The hurricane season of the heart, tearing through life. Right in the centre I’ll meet you, in the eye of the storm, where the air is still and the colours are brightest. Slow our heart’s beating to a deeper earthy pulse, resonating and reverberating, fingers entwined. Rest and be nourished to stand strong and separate through the raging vortex when it comes. You build your shelter, I’ll find mine. Go to ground and face the demons.
And when it passes, as everything does, we’ll walk on and pick up the pieces of this world that shimmer still from the rubble, gleaming with all that is good and real, and carefully, lovingly build a house of dreams for all.
If only I don’t bend and break
I’ll meet you on the other side
I’ll meet you in the light
If only I don’t suffocate
I’ll meet you in the morning when you wake
~ Keane, Bend & Break
The much ridden and reported Rollercoaster, of life, of love, of evolution. The filthy U-bend and the glorious flow. As we climb higher, there’s further to drop, and the ride goes faster…
Beauty shines out of the integrity of being as we are, life being as it is. A warm dog by the fire sighing deep with satisfaction, a scared soul reaching out for comfort in their grief, the flaming warmth of dying leaves – radiating back to the sun, the deeply rooted sway of trees.
Everything can and does change in a moment. If I can be in this moment, I can change everything, every moment.
“As a warrior you take responsibility for holding the balance between light and dark within you and, by extension, the world around you, and ultimately when you go deep enough, the universe.”
— Barefoot Doctor
“It is not the being, and not even the doing that exhausts. It is the trying. Trying to be present, to be awake, to hold the whole world, to be better, more self-aware, more conscious.”
— Oriah Mountain Dreamer, The Invitation Plus
Winter is whispering at the door and whistling through the windows. Taunting the tireless, provoking the restless.
Come into my cool, dark embrace – rest awhile. Lay down your doing and being, tether up your trying and stable it over the long night I bring you. Let the flames of the hearth consume the sodden off-cuts of Summer until all that remains is smouldering fertile beginnings of Summer to come.
Now is the time for incubation, slow cooking – deep underground where the earth’s molten heart warms through the sacrifice of Spring’s bright optimism and the summer’s lush grass- until it is tender and nourishing for hungry souls come in from the cold.
Longer days will come soon enough and you’d better be fresh and ready to roll!
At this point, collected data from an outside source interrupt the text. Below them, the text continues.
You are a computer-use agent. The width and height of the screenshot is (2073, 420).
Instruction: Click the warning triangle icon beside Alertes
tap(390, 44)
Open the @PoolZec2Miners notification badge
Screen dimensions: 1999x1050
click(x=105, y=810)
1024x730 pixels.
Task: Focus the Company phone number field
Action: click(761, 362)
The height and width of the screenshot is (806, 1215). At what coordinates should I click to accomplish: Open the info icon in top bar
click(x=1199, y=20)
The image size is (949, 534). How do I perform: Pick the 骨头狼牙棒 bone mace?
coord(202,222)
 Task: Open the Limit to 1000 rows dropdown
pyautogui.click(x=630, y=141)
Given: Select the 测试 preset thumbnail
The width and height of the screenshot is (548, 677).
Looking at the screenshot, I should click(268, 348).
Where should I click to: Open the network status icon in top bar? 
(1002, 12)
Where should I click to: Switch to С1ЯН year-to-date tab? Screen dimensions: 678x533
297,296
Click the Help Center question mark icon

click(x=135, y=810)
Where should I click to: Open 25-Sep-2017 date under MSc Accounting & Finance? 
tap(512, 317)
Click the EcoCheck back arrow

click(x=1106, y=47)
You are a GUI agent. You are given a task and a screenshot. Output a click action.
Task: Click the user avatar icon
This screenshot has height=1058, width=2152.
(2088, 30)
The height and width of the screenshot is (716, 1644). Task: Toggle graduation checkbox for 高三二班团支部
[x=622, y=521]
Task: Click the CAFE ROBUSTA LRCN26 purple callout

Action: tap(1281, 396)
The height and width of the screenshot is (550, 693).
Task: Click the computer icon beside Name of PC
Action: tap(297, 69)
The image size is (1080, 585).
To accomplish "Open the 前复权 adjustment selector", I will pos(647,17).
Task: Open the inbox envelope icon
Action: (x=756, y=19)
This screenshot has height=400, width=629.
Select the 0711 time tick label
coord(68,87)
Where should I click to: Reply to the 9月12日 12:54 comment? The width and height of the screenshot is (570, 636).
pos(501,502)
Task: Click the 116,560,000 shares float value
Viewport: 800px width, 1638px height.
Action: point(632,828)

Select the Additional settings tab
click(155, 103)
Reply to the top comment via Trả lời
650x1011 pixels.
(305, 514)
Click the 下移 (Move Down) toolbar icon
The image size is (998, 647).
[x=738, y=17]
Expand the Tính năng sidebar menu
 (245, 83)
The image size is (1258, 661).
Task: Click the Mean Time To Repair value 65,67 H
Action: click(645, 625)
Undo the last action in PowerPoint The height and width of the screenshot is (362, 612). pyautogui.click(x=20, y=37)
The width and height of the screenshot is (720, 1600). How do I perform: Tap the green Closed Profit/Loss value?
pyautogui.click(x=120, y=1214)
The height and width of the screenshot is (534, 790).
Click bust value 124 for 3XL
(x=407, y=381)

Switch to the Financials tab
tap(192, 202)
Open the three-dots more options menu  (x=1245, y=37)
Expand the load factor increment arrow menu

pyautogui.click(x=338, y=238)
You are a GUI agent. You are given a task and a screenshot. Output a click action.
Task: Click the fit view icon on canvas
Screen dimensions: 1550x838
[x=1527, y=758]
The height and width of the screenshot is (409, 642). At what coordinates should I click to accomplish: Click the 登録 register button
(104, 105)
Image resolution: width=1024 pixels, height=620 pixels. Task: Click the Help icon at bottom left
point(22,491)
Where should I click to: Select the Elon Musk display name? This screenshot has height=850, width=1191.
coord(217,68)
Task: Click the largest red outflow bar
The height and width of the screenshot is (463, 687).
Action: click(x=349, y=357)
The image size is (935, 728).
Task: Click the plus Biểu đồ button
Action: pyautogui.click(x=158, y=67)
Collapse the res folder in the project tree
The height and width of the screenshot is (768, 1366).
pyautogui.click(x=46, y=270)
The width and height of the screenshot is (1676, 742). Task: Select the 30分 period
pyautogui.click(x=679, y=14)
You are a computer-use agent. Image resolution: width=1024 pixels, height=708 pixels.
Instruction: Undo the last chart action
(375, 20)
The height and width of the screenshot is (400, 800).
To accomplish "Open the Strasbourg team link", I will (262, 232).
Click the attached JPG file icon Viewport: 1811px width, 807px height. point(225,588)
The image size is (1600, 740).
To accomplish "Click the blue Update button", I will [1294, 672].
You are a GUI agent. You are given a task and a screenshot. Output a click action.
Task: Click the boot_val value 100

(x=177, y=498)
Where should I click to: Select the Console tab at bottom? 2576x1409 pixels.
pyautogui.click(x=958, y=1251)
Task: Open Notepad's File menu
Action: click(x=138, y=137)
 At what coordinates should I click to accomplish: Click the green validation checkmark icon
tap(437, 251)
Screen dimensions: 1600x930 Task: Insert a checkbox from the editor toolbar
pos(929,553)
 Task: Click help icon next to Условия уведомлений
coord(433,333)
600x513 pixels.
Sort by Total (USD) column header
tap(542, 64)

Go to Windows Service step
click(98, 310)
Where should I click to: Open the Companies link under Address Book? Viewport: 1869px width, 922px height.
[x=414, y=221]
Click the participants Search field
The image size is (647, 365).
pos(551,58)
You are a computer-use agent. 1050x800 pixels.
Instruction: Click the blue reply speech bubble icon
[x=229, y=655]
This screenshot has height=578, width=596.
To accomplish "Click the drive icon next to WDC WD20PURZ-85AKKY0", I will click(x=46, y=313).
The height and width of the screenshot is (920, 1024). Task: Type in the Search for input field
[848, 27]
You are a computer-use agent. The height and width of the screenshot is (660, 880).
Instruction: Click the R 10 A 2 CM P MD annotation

“I want to quit running from my own tiredness. I want to be willing and able to move only as fast as I am capable of moving while still remaining connected to the impulse to move from deep within, stopping when I have lost that slender thread of desire and having the courage and faith to wait, in stillness, until I find it again.”
—Oriah Mountain Dreamer, The Invitation Plus
Every day learning to be love is like learning to walk on hot sand. This is the core of everything, the root, the causeless cause, and so – fundamentally – everything else I have to offer and reflect on comes down to this. I didn’t know how to begin, so I began at the end of everything. Hoping I can work backwards from here!
If I hadn’t felt overwhelming pain, my heart wouldn’t have the capacity to experience overwhelming joy and love. It was only after grief softened the ground that love could sear through the permafrost and crack my heart wide open like a river emerging from deep underground, carrying me through the rocky rapids, splendid scenery and deep silent pools of my subsequent experience.
To speak it straight from the heart like a laser, feels hot and dangerous. Why is love so taboo? Why does it get boiled down to Hippies and Clintons and Twilight – all the life oozing out of it and leaving behind an amorphous untextured gloop? A seeping social miasma, another set of standards to measure up to, another norm to swallow whole – sharp square edges and all.
If I speak of love like this does it offend you? Make you squirm and look away? How about this…? The awesome, magnificence of love in its glory is immaculate and terrible, with manes of ice and flame, and shimmering brutal claws. It’s not all roses.